─── ТЕКСТ ДЛЯ ЧТЕНИЯ ───
При таком тяжелом, а иногда невыносимом положении, многие бежали из общества и делались его отвержениками. И прежде шатался русский человек по широким тысячеверстным пространствам, но не со злым умыслом, а в видах изыскания лучшей землицы и прибыльных промыслов. Теперь же свободно шататься нельзя было: человек прикреплен был к месту, а землица сама стала крепостным достоянием казны, а не народа; поэтому бегство приняло другой характер. Лица, бежавшие от тягостных налогов, от волокиты приказного суда и от рекрутчины, наполняли постоянно шайки воровских казаков и разбойников. Тут можно было встретить членов всех сословий, пострадавших от несчастного семейного положения, юридического и экономического неравенства — беглых крестьян и солдат, разоренных торговцев и церковников. Вся голытьба, пьяницы и пропойцы, бедняки, подавленные горем, сходились в круговую и думали думу, как бы добыть зипунов и хлеба, а при удаче — пожить в свое удовольствие.

Когда в конце XVIII века грозила постоянная опасность разбойникам от разъезжих команд, трудно допустить, чтобы крестьяне и бурлаки решались взяться без крайней нужды за некорыстные деяния разбойничьи. Сами разбойники указывают, что за опасное ремесло они брались в крайности: гнетущая бедность и горемычное житье заставляли их шататься и жить под дорогой, есть и пить все готовое и носить цветное платье припасенное. Таковы были понизовые бурлаки, которые потом и кровавым трудом едва могли доставать на пропитание самую грубую пишу; такая злая доля заставляла их разгуливать на своих косных лодках и грабить судопромышленников. К тому же и бурлачество было отребьем общества, которое выбрасывало их, как лентяев, воров, пьяниц и никуда не годных членов, заклейменных словом: ярыги. Всякий попавший в общество этих бездомовников, особенно молодой парень, подышавший их заразительной атмосферой, точно выходил из острога, способный на всякую кражу и грабеж.

Разбойничьи и казацкие воровские движения заявляли нетерпеливо об угнетенных народных стремлениях и силах. Разин с зажиточными казаками не думал думы, а думал крепкую думушку с голутвой; казаки в Астрахани при Петре I шли против немцев в защиту православной веры, желая отстоять обычаи предков; атаман Голый писал: «нам дело до бояр и которые неправду делают, а вы, голутьба, все идите со всех городов, нагие и босые: будет вам платье и жалованье» и проч. Во время булавинского бунта Лукьян Хохлач с отрядом воровских казаков встретился за Битюгом с Бахметевым — и воры начали толковать: «Если побьем царские полки, пойдем на Воронеж, тюремных сидельцев распустим, судей, дьяков, подьячих и иноземцев побьем!» Они даже писали Бахметеву: «Нам только дело до немцев и до прибыльщиков и до неправых судей!» Пугачев в своем манифесте обещал жаловать народ «крестом и бородою, рекою и землею, травами и морями, и денежным жалованьем, и хлебным провиантом, и свинцом и порохом, и вечною вольностию». Отсюда ясно, почему в народных песнях заметно выражается сочувствие к разбойникам.
─── ПРЕДОСТАВЛЕННЫЕ ЗАПИСИ ───
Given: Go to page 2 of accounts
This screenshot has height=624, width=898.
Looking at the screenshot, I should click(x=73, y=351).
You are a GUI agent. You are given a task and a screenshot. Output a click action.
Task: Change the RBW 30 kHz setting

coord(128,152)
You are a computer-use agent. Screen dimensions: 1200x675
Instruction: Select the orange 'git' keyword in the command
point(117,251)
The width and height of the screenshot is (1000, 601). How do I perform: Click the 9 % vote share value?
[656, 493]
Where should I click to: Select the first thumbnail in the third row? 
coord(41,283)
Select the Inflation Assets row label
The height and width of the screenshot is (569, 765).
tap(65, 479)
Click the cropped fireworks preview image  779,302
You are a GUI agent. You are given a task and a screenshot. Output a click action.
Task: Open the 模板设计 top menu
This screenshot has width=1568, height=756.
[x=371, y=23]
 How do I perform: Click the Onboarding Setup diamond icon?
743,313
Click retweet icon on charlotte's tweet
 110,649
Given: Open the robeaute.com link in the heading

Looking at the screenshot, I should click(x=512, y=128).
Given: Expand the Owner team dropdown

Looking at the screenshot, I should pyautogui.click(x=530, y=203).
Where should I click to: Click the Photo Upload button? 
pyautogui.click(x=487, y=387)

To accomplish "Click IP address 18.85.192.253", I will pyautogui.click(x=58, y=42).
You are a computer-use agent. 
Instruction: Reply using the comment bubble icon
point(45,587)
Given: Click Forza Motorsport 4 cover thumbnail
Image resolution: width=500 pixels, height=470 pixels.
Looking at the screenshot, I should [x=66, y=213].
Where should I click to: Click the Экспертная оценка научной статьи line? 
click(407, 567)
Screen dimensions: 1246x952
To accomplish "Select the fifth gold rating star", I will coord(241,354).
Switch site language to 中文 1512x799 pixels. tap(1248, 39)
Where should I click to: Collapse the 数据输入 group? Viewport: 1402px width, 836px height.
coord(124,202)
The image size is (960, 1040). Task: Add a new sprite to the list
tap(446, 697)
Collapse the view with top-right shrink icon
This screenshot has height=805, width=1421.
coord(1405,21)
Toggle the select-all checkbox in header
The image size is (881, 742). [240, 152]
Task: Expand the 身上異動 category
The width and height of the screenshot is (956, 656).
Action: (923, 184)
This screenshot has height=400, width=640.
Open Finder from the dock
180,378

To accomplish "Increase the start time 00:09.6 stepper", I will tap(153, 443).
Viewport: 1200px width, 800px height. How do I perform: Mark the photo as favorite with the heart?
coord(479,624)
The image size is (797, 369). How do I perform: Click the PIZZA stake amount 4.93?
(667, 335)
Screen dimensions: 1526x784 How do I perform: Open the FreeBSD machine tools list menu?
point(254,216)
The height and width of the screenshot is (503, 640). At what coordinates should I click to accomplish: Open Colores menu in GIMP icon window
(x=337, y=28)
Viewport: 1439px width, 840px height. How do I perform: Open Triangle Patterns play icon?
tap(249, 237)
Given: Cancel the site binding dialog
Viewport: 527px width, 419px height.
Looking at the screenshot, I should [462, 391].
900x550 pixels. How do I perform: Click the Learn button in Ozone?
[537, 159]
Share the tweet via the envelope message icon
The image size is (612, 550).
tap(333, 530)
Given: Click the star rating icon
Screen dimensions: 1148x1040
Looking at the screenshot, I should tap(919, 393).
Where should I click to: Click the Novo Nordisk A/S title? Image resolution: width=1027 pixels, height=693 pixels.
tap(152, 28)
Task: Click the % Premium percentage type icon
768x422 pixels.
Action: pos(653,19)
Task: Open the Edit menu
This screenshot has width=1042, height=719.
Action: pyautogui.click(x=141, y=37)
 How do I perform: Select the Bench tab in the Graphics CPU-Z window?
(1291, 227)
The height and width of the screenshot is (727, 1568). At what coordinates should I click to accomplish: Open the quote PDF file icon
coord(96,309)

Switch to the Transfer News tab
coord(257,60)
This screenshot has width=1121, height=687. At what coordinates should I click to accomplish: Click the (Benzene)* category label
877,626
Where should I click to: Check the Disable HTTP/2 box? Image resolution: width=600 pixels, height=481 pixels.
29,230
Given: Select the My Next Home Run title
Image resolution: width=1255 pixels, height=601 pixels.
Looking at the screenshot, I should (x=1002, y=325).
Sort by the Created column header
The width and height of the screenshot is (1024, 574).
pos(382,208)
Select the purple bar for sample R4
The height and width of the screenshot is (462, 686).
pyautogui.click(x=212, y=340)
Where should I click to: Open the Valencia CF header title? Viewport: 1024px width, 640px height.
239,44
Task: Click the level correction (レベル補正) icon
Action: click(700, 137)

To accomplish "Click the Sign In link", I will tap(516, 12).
───
**ЧТО ТРЕБУЕТСЯ**
Переведите на английский язык предложение из текста для чтения: «Отсюда ясно, почему в народных песнях заметно выражается сочувствие к разбойникам». Записи взяты из другого источника.

**ОТВЕТ НИЖЕ**
Hence it is clear why sympathy for robbers is noticeably expressed in folk songs.